One of the partners in the project is tanker giant Euronav, whose sustainability manager Konstantinos Papoutsis explains, citing the shortage and high price of zero emission fuels: ‘Energy saving onboard is expected to be increasingly important, both environmentally and economically.’
The clock is ticking
The deadline for the International Maritime Organisation’s (IMO) tough new standards for energy efficiency (EEXI) and carbon emissions (CII) come into effect next year. The global shipping fleet accounts for about 3% of the world’s CO2 emissions. Although that’s low compared with the pollution caused by land-based transportation, about 90% of the world’s trade goes by sea. And during the COVID-19-triggered demand for sea-borne cargoes, many ships had to abandon lower-emitting slow-steaming strategies and increase speeds, burning more fuel.
Despite considerable efforts by the industry in the form of cleaner-burning engines, more efficient propellers and less resistant hull designs among many other innovations, emissions aren’t coming down fast enough for the IMO.
The way forward in wind power has been shown by smaller vessels, like the ferries of the Danish-German group Scandlines. Following successful trials on a sister ship sailing across the Baltic Sea to Denmark where prevailing winds are favourable, in mid-2022 the group installed a second non-retractable rotor sail on its hybrid-powered Berlin. According to Chief Operating Officer Michael Guldmann Petersen, the chimney-like sail achieved targeted reductions in CO2 emissions of 4–5%.

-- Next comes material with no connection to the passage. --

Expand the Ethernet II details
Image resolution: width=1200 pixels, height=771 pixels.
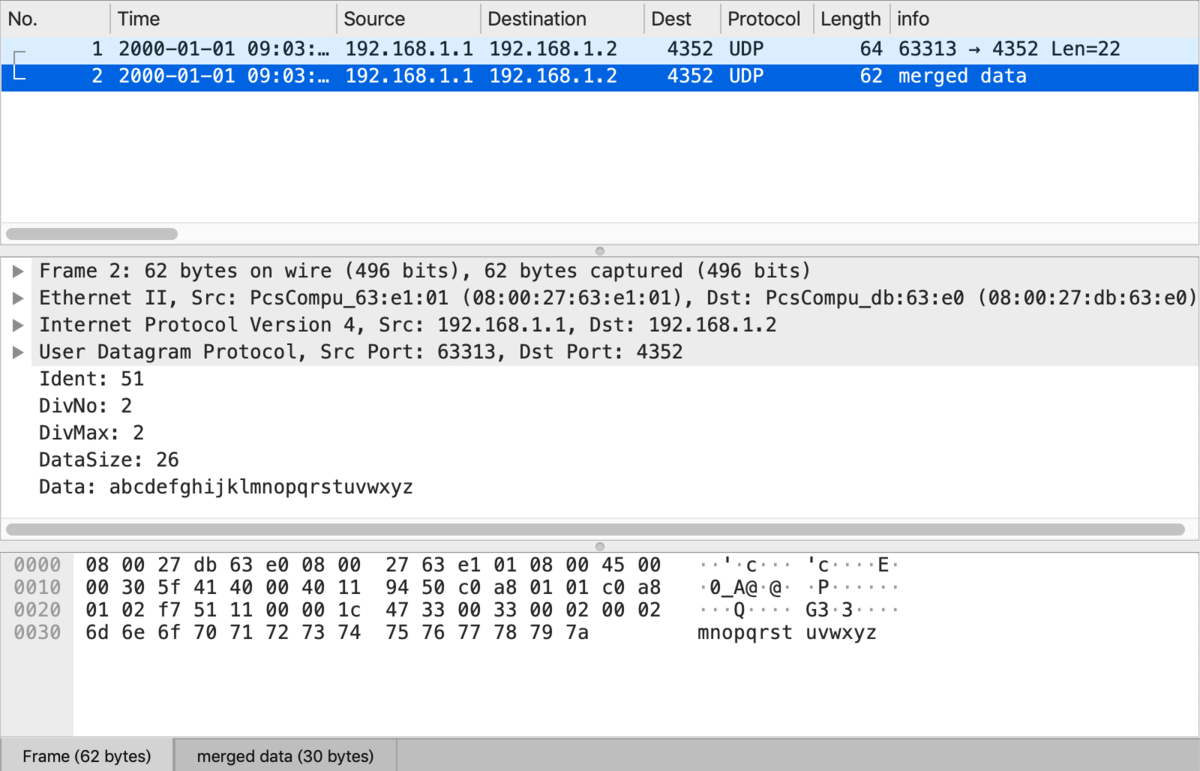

There have been teething troubles. For instance, some sails, both hard and soft, have had to go back to the workshop after being battered by storms while some crews had a steep learning curve in how to get the most out of them.
Back to the future
But the general conclusion is that wind power is here to stay, and emissions-conscious governments are pouring money into them. Mitsui’s Wind Challenger programme is funded from Tokyo while Scandlines’ rotor sail is one of the beneficiaries of the Wind Assisted Ship Propulsion (WASP) project supported by a €4.5mn grant from the European Regional Development Fund.
Brussels has high hopes for wind-powered ships. A European Union report estimated up to 10,700 installations by 2030 while the UK’s Clean Maritime plan is even more ambitious, anticipating about 40,000 vessels – or up to 45% of the fleet – will be sail-driven to some extent by 2050.
While it’s unlikely that big ships will be entirely powered by the wind, some smaller cargo vessels already rely 100% on it. Brittany’s Grain de Sail has done so well with a schooner that it has placed a €10mn order for a bigger, all-aluminium version that, rather like the clipper ships of old, will transport fine products such as coffee, chocolates and wines across the Atlantic, using a small motor only for docking. The yacht will have a payload capacity of 350 tonnes and each crossing should take two weeks with a crew of about nine. And of course, the voyage is as zero emission as it’s possible to be.